Jonathan regresó a Swynford Hall vanos días después, rebosante de felicidad, y Miranda adivinó que había tenido éxito en la obtención de la licencia especial.

– ¿Cuándo os casaréis? -le preguntó.

– Ya lo hemos hecho -respondió, y ella se sorprendió-. Dispuse que Anne se encontrara conmigo en una pequeña aldea cerca de Oxford, hace dos días. Nos casamos en la iglesia de allí, St. Edwards.

– Oh, mi querido Jon. ¡Os deseo toda la felicidad! ¡De verdad te lo digo! Pero, ¿por qué no esperaste un poco para que yo pudiera ser dama de honor de mi nueva hermana?

– Temía que te reconocieran. Miranda. Cuando estuve en Londres me compré una peluca para recuperar mi auténtica apariencia. Créeme, disfruté volviendo a ser Jonathan Dunham. Nadie que me vea con Anne relacionará al simpático caballero americano que se casó con la viudita con el arrogante milord angloamericano, que es mi hermano. Fue una ceremonia rápida y discreta, y Anne regresó a la aldea de Swynford al día siguiente.

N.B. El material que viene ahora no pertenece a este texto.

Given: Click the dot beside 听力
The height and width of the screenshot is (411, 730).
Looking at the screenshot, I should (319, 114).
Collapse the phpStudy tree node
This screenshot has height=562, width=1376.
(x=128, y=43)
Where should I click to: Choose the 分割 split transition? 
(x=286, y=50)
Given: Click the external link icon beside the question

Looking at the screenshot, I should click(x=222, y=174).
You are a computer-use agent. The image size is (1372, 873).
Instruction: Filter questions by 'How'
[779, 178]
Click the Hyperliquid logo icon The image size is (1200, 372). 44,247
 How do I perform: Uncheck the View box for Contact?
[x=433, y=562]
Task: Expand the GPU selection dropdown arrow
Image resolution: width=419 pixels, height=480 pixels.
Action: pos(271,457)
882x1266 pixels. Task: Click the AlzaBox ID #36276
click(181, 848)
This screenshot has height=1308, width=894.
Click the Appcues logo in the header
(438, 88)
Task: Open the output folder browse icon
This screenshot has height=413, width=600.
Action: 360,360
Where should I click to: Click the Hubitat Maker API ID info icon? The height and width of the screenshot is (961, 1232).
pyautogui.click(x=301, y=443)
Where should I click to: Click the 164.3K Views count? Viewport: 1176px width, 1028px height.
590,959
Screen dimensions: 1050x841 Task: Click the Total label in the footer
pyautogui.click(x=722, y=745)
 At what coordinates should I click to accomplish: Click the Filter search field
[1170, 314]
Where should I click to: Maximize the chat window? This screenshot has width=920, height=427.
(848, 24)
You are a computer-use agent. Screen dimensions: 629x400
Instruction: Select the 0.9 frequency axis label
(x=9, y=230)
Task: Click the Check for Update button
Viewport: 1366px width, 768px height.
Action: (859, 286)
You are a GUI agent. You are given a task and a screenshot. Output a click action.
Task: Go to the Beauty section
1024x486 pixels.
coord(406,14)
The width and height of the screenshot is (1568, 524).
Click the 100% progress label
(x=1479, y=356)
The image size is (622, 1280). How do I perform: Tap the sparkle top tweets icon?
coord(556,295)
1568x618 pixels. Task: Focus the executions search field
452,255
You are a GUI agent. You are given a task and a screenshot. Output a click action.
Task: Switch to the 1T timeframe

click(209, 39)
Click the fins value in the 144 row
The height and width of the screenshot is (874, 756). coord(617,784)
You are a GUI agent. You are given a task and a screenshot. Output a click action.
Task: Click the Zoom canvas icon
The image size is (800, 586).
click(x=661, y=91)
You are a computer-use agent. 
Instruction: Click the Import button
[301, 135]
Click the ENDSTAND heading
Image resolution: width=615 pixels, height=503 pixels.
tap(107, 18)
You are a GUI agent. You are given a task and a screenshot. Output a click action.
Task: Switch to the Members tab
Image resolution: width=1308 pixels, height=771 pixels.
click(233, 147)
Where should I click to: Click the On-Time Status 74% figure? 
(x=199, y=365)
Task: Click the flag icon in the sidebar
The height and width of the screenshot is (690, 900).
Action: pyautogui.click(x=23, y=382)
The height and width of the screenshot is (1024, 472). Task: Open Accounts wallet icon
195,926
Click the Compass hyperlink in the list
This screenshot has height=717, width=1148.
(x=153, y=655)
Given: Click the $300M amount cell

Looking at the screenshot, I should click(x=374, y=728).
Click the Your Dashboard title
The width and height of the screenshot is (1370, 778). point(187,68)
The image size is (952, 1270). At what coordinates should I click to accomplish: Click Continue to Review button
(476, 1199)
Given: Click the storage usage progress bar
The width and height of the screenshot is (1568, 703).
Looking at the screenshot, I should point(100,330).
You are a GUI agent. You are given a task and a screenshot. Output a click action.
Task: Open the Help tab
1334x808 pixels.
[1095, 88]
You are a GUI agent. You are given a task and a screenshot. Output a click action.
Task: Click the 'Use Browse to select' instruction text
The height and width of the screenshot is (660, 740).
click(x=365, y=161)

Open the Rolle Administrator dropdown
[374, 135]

– Tuviste razón, Jon, ha sido mejor así. -Luego rió con picardía-. ¿Cómo está nuestro querido amigo lord Palmerston? Debo mandarle unas líneas para agradecerle su cooperación.

Jon se rió abiertamente.

– La admiración que siente Henry por ti sólo es comparable a su rabia ante tu descaro. No está acostumbrado a que una moza americana, según sus propias palabras, le haga chantaje. No obstante, estuvo de lo más cooperativo y simpático por mi posición.

– ¿Te habló de Jared? -preguntó, angustiada.

Jonathan sacudió la cabeza.

– No quiso decir nada.

– ¡Oh, Jon! ¿Qué habrán hecho con mi marido? ¿Por qué Palmerston no quiere siquiera ofrecerme una palabra de consuelo? Desde el día en que Jared salió cabalgando de Swynford Hall, no he sabido nada de él. Ni una palabra de su señoría el ministro de la guerra. Ni una nota garabateada. ¡Nada! ¿Cuánto tiempo se supone que debo seguir así? Palmerston no es humano.

Jonathan la rodeó con su brazo.

– Palmerston no piensa en términos de individuos, sino que piensa en Inglaterra y en toda Europa, en la destrucción de Napoleón, que es su enemigo mortal. ¿Qué son las vidas de cuatro personas ante todo eso? Lord Palmerston asusta al regente. Asusta a todos sus contemporáneos. Es un independiente… muy inteligente, pero al fin y al cabo un inconformista.